§ **Requirement**
Below is a set of entries; copy all of them exactly.

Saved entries
= = = = = = =
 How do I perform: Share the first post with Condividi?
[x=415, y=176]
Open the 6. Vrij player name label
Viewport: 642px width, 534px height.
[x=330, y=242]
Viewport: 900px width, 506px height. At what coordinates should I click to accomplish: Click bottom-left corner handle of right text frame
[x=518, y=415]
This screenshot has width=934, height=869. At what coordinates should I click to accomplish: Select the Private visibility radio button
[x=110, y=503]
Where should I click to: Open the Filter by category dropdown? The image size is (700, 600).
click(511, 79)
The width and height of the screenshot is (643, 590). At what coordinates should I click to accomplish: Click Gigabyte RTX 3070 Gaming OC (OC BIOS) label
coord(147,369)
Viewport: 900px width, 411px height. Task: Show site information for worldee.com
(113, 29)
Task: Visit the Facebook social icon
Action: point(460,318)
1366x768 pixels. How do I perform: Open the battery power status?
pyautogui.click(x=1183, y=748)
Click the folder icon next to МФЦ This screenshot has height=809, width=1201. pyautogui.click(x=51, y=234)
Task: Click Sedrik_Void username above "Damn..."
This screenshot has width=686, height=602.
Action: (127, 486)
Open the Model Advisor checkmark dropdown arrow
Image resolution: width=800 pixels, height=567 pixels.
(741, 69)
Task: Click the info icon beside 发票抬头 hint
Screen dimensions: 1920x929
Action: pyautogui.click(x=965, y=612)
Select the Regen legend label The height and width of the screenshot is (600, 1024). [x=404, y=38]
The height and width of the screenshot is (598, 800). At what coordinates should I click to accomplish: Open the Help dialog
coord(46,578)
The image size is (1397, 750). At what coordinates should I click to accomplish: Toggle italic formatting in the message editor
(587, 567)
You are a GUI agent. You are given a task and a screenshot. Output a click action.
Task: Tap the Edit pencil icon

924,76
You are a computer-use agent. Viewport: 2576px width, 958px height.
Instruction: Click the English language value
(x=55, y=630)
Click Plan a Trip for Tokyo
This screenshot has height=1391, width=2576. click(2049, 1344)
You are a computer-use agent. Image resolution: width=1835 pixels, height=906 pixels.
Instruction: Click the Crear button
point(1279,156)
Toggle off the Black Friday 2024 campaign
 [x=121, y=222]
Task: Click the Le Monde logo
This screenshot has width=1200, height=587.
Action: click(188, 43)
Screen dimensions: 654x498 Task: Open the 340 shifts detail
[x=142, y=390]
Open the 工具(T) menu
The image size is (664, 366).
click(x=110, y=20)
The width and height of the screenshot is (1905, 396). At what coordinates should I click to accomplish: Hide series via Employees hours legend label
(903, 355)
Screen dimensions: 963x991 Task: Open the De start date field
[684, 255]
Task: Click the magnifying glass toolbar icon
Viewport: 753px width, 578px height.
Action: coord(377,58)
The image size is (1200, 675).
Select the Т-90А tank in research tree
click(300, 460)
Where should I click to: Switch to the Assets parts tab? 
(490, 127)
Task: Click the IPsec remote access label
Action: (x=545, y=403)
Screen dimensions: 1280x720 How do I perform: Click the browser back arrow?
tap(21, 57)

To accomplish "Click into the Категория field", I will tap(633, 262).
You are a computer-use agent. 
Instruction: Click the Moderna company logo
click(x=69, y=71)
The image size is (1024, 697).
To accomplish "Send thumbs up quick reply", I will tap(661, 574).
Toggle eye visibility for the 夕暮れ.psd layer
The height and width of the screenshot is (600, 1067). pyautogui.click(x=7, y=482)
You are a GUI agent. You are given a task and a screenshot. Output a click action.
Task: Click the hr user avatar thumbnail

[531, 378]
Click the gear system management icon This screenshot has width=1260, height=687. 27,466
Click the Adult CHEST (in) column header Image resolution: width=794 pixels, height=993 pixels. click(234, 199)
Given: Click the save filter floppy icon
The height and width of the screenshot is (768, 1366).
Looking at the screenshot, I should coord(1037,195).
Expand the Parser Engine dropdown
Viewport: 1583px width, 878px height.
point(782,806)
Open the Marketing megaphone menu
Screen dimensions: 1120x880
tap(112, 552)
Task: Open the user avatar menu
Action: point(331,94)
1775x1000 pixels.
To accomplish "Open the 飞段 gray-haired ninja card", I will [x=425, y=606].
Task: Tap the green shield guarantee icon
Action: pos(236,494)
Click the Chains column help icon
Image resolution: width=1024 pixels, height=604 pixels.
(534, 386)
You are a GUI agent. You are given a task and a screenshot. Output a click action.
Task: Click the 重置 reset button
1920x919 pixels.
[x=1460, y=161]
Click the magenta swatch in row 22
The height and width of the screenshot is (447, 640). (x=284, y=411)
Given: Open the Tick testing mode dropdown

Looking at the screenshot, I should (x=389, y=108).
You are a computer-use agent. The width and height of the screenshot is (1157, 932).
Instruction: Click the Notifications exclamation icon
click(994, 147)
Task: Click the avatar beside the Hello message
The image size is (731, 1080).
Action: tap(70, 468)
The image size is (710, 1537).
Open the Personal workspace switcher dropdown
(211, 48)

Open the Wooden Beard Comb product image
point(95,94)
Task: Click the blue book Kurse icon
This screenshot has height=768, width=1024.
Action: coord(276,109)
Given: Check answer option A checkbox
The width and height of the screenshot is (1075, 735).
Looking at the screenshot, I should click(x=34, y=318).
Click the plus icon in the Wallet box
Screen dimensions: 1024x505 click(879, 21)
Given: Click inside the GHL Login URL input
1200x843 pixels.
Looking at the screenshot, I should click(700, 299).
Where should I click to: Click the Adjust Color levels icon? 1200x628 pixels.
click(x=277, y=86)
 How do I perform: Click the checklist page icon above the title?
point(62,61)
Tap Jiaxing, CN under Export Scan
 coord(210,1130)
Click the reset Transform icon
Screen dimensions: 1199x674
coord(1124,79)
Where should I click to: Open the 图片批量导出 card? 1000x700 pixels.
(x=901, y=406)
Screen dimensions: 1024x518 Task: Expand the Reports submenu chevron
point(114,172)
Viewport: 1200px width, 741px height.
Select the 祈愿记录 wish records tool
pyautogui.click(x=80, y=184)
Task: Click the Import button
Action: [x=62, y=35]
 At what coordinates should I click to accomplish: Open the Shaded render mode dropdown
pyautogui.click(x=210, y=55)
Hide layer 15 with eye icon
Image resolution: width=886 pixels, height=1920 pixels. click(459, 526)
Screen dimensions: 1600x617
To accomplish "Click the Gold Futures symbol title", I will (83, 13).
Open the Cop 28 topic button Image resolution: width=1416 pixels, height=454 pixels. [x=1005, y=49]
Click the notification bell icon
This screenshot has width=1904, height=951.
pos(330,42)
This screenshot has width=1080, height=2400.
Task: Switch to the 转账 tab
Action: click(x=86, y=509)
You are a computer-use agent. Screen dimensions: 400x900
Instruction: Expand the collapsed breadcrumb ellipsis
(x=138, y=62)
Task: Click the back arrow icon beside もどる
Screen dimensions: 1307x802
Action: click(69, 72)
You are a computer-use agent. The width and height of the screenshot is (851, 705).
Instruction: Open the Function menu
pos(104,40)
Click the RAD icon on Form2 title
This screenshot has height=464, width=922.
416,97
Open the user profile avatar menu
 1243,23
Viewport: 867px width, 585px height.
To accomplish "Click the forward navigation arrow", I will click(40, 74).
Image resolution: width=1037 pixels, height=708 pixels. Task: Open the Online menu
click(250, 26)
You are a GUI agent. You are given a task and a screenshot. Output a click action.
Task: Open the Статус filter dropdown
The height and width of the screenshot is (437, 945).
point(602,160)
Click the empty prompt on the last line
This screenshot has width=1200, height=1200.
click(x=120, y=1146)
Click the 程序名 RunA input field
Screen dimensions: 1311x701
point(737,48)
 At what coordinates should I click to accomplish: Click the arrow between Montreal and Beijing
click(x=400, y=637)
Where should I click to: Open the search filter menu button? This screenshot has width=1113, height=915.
= = = = = = =
§ **Response to this task**
 How do I perform: Share the first post with Condividi?
[x=415, y=176]
Open the 6. Vrij player name label
Viewport: 642px width, 534px height.
[x=330, y=242]
Viewport: 900px width, 506px height. At what coordinates should I click to accomplish: Click bottom-left corner handle of right text frame
[x=518, y=415]
This screenshot has width=934, height=869. At what coordinates should I click to accomplish: Select the Private visibility radio button
[x=110, y=503]
Where should I click to: Open the Filter by category dropdown? The image size is (700, 600).
click(511, 79)
The width and height of the screenshot is (643, 590). At what coordinates should I click to accomplish: Click Gigabyte RTX 3070 Gaming OC (OC BIOS) label
coord(147,369)
Viewport: 900px width, 411px height. Task: Show site information for worldee.com
(113, 29)
Task: Visit the Facebook social icon
Action: point(460,318)
1366x768 pixels. How do I perform: Open the battery power status?
pyautogui.click(x=1183, y=748)
Click the folder icon next to МФЦ This screenshot has height=809, width=1201. pyautogui.click(x=51, y=234)
Task: Click Sedrik_Void username above "Damn..."
This screenshot has width=686, height=602.
Action: (127, 486)
Open the Model Advisor checkmark dropdown arrow
Image resolution: width=800 pixels, height=567 pixels.
(741, 69)
Task: Click the info icon beside 发票抬头 hint
Screen dimensions: 1920x929
Action: pyautogui.click(x=965, y=612)
Select the Regen legend label The height and width of the screenshot is (600, 1024). [x=404, y=38]
The height and width of the screenshot is (598, 800). At what coordinates should I click to accomplish: Open the Help dialog
coord(46,578)
The image size is (1397, 750). At what coordinates should I click to accomplish: Toggle italic formatting in the message editor
(587, 567)
You are a GUI agent. You are given a task and a screenshot. Output a click action.
Task: Tap the Edit pencil icon

924,76
You are a computer-use agent. Viewport: 2576px width, 958px height.
Instruction: Click the English language value
(x=55, y=630)
Click Plan a Trip for Tokyo
This screenshot has height=1391, width=2576. click(2049, 1344)
You are a computer-use agent. Image resolution: width=1835 pixels, height=906 pixels.
Instruction: Click the Crear button
point(1279,156)
Toggle off the Black Friday 2024 campaign
 [x=121, y=222]
Task: Click the Le Monde logo
This screenshot has width=1200, height=587.
Action: click(188, 43)
Screen dimensions: 654x498 Task: Open the 340 shifts detail
[x=142, y=390]
Open the 工具(T) menu
The image size is (664, 366).
click(x=110, y=20)
The width and height of the screenshot is (1905, 396). At what coordinates should I click to accomplish: Hide series via Employees hours legend label
(903, 355)
Screen dimensions: 963x991 Task: Open the De start date field
[684, 255]
Task: Click the magnifying glass toolbar icon
Viewport: 753px width, 578px height.
Action: coord(377,58)
The image size is (1200, 675).
Select the Т-90А tank in research tree
click(300, 460)
Where should I click to: Switch to the Assets parts tab? 
(490, 127)
Task: Click the IPsec remote access label
Action: (x=545, y=403)
Screen dimensions: 1280x720 How do I perform: Click the browser back arrow?
tap(21, 57)

To accomplish "Click into the Категория field", I will tap(633, 262).
You are a computer-use agent. 
Instruction: Click the Moderna company logo
click(x=69, y=71)
The image size is (1024, 697).
To accomplish "Send thumbs up quick reply", I will tap(661, 574).
Toggle eye visibility for the 夕暮れ.psd layer
The height and width of the screenshot is (600, 1067). pyautogui.click(x=7, y=482)
You are a GUI agent. You are given a task and a screenshot. Output a click action.
Task: Click the hr user avatar thumbnail

[531, 378]
Click the gear system management icon This screenshot has width=1260, height=687. 27,466
Click the Adult CHEST (in) column header Image resolution: width=794 pixels, height=993 pixels. click(234, 199)
Given: Click the save filter floppy icon
The height and width of the screenshot is (768, 1366).
Looking at the screenshot, I should coord(1037,195).
Expand the Parser Engine dropdown
Viewport: 1583px width, 878px height.
point(782,806)
Open the Marketing megaphone menu
Screen dimensions: 1120x880
tap(112, 552)
Task: Open the user avatar menu
Action: point(331,94)
1775x1000 pixels.
To accomplish "Open the 飞段 gray-haired ninja card", I will [x=425, y=606].
Task: Tap the green shield guarantee icon
Action: pos(236,494)
Click the Chains column help icon
Image resolution: width=1024 pixels, height=604 pixels.
(534, 386)
You are a GUI agent. You are given a task and a screenshot. Output a click action.
Task: Click the 重置 reset button
1920x919 pixels.
[x=1460, y=161]
Click the magenta swatch in row 22
The height and width of the screenshot is (447, 640). (x=284, y=411)
Given: Open the Tick testing mode dropdown

Looking at the screenshot, I should (x=389, y=108).
You are a computer-use agent. The width and height of the screenshot is (1157, 932).
Instruction: Click the Notifications exclamation icon
click(994, 147)
Task: Click the avatar beside the Hello message
The image size is (731, 1080).
Action: tap(70, 468)
The image size is (710, 1537).
Open the Personal workspace switcher dropdown
(211, 48)

Open the Wooden Beard Comb product image
point(95,94)
Task: Click the blue book Kurse icon
This screenshot has height=768, width=1024.
Action: coord(276,109)
Given: Check answer option A checkbox
The width and height of the screenshot is (1075, 735).
Looking at the screenshot, I should click(x=34, y=318).
Click the plus icon in the Wallet box
Screen dimensions: 1024x505 click(879, 21)
Given: Click inside the GHL Login URL input
1200x843 pixels.
Looking at the screenshot, I should click(700, 299).
Where should I click to: Click the Adjust Color levels icon? 1200x628 pixels.
click(x=277, y=86)
 How do I perform: Click the checklist page icon above the title?
point(62,61)
Tap Jiaxing, CN under Export Scan
 coord(210,1130)
Click the reset Transform icon
Screen dimensions: 1199x674
coord(1124,79)
Where should I click to: Open the 图片批量导出 card? 1000x700 pixels.
(x=901, y=406)
Screen dimensions: 1024x518 Task: Expand the Reports submenu chevron
point(114,172)
Viewport: 1200px width, 741px height.
Select the 祈愿记录 wish records tool
pyautogui.click(x=80, y=184)
Task: Click the Import button
Action: [x=62, y=35]
 At what coordinates should I click to accomplish: Open the Shaded render mode dropdown
pyautogui.click(x=210, y=55)
Hide layer 15 with eye icon
Image resolution: width=886 pixels, height=1920 pixels. click(459, 526)
Screen dimensions: 1600x617
To accomplish "Click the Gold Futures symbol title", I will (83, 13).
Open the Cop 28 topic button Image resolution: width=1416 pixels, height=454 pixels. [x=1005, y=49]
Click the notification bell icon
This screenshot has width=1904, height=951.
pos(330,42)
This screenshot has width=1080, height=2400.
Task: Switch to the 转账 tab
Action: click(x=86, y=509)
You are a computer-use agent. Screen dimensions: 400x900
Instruction: Expand the collapsed breadcrumb ellipsis
(x=138, y=62)
Task: Click the back arrow icon beside もどる
Screen dimensions: 1307x802
Action: click(69, 72)
You are a computer-use agent. The width and height of the screenshot is (851, 705).
Instruction: Open the Function menu
pos(104,40)
Click the RAD icon on Form2 title
This screenshot has height=464, width=922.
416,97
Open the user profile avatar menu
 1243,23
Viewport: 867px width, 585px height.
To accomplish "Click the forward navigation arrow", I will click(40, 74).
Image resolution: width=1037 pixels, height=708 pixels. Task: Open the Online menu
click(250, 26)
You are a GUI agent. You are given a task and a screenshot. Output a click action.
Task: Open the Статус filter dropdown
The height and width of the screenshot is (437, 945).
point(602,160)
Click the empty prompt on the last line
This screenshot has width=1200, height=1200.
click(x=120, y=1146)
Click the 程序名 RunA input field
Screen dimensions: 1311x701
point(737,48)
 At what coordinates should I click to accomplish: Click the arrow between Montreal and Beijing
click(x=400, y=637)
Where should I click to: Open the search filter menu button? This screenshot has width=1113, height=915.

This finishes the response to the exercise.